TEXTE DE LA PAGE:
Culte du 31 décembre 2023 à 10h à Noiraigue
Prédication de Séverine Schlüter
Lecture :
- Luc 2, 21-40
Prédication : une lumière dans la toile de nos vies
De Séverine Schlüter
Nous voici à la charnière de deux années. Avec toute la palette des émotions qui colorent en général ce moment : les couleurs vives des joies et instants de bonheur traversés ; avec peut-être même quelques paillettes pour des moments particulièrement lumineux ; les couleurs plus ternes des instants de tristesse, des regrets ; les teintes franchement obscures des épreuves et peines endurées.
L’épisode de la présentation au temple est elle-même également toute teintée de contrastes.
La peinture qui est reproduite ici est l’œuvre de Rembrandt, le célèbre peintre hollandais du 17ème siècle.
Cette peinture représente Syméon au Temple, tenant l’enfant Jésus dans ses bras.
Cette toile, inachevée, a été retrouvée dans son atelier après sa mort.
Rembrandt a eu un rapport bien particulier avec cette scène de l’évangile de Luc; en effet, auparavant, il l’avait déjà représentée 17 fois, sous forme de dessin, de gravure ou de peinture. Cela nous montre combien cette histoire devait résonner, évoquer quelque chose de profond en lui. Il n’est pas le seul d’ailleurs à avoir été interpellé par cet événement. Beaucoup d’autres peintres, des sculpteurs, des musiciens ou des poètes ont été inspirés par cette rencontre.
Qu’a donc ce récit de si particulier , pour qu’on prenne ainsi le temps de s’y arrêter ?
Ce qui frappe, c’est le contraste qui existe entre ces deux personnages, cette réunion entre une vie sur le déclin, et une autre qui commence.

DONNÉES BRUTES:
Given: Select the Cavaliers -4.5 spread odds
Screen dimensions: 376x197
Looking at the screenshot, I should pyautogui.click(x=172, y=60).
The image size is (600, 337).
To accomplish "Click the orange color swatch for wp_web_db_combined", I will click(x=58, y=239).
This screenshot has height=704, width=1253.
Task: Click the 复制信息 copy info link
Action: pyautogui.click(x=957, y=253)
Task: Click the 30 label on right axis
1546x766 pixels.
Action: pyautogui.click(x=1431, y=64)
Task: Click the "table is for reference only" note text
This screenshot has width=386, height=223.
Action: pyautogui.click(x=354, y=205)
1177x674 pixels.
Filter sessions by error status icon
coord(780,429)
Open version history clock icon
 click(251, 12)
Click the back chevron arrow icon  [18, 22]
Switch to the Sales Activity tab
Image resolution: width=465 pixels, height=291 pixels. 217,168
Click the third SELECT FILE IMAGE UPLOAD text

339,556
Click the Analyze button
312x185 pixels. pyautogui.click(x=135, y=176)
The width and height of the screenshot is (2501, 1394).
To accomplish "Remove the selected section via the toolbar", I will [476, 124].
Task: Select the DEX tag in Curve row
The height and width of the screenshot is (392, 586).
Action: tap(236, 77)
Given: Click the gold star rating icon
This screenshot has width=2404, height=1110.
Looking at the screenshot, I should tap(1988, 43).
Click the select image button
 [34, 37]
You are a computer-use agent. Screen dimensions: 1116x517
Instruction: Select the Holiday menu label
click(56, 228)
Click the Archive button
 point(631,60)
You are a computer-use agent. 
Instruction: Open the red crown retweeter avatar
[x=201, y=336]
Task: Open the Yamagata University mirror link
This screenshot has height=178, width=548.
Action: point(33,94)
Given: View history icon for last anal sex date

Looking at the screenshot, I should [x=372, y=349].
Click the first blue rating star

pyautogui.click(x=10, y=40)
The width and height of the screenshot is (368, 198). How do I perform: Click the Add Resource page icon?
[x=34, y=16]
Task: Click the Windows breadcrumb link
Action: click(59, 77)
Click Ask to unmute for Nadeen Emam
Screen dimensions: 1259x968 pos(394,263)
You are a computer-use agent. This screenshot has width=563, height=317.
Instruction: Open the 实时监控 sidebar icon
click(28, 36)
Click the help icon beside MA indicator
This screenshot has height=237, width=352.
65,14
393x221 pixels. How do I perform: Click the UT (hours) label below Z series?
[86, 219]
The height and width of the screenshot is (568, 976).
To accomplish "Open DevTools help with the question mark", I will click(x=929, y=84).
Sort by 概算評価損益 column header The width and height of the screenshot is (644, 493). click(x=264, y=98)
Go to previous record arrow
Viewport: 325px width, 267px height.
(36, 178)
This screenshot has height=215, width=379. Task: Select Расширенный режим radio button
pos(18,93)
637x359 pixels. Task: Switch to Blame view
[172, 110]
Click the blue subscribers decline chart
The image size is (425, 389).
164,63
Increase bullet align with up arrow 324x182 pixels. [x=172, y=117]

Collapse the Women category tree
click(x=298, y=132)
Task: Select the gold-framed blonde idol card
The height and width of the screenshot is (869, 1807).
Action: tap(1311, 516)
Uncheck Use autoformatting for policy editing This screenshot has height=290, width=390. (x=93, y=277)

CONSIGNES:
1/ Reprenez le passage de la prédication qui commence par « Rembrandt a eu » et s'arrête après « par cette rencontre. », en changeant « peintres » en « artistes ».
2/ D'après la prédication, quelles catégories de créateurs ont été inspirées par cette rencontre, en plus de Rembrandt ?
3/ Où la toile inachevée a-t-elle été retrouvée, selon la prédication ?

RÉPONSES FOURNIES:
1/
Rembrandt a eu un rapport bien particulier avec cette scène de l’évangile de Luc; en effet, auparavant, il l’avait déjà représentée 17 fois, sous forme de dessin, de gravure ou de peinture. Cela nous montre combien cette histoire devait résonner, évoquer quelque chose de profond en lui. Il n’est pas le seul d’ailleurs à avoir été interpellé par cet événement. Beaucoup d’autres artistes, des sculpteurs, des musiciens ou des poètes ont été inspirés par cette rencontre.

2/ Des peintres, des sculpteurs, des musiciens et des poètes.

3/ Dans l'atelier de Rembrandt, après sa mort.